◆ **WORK TO COMPLETE**
Only the lines from the one containing "Image resolution: width=1536" through the end of the listing are to be transcribed, exactly and with both ends included.

◆ **DATA SECTION**
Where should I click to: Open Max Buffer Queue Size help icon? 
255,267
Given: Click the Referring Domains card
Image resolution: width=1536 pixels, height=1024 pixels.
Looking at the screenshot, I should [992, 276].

◆ **OUTPUT**
Image resolution: width=1536 pixels, height=1024 pixels.
Looking at the screenshot, I should [992, 276].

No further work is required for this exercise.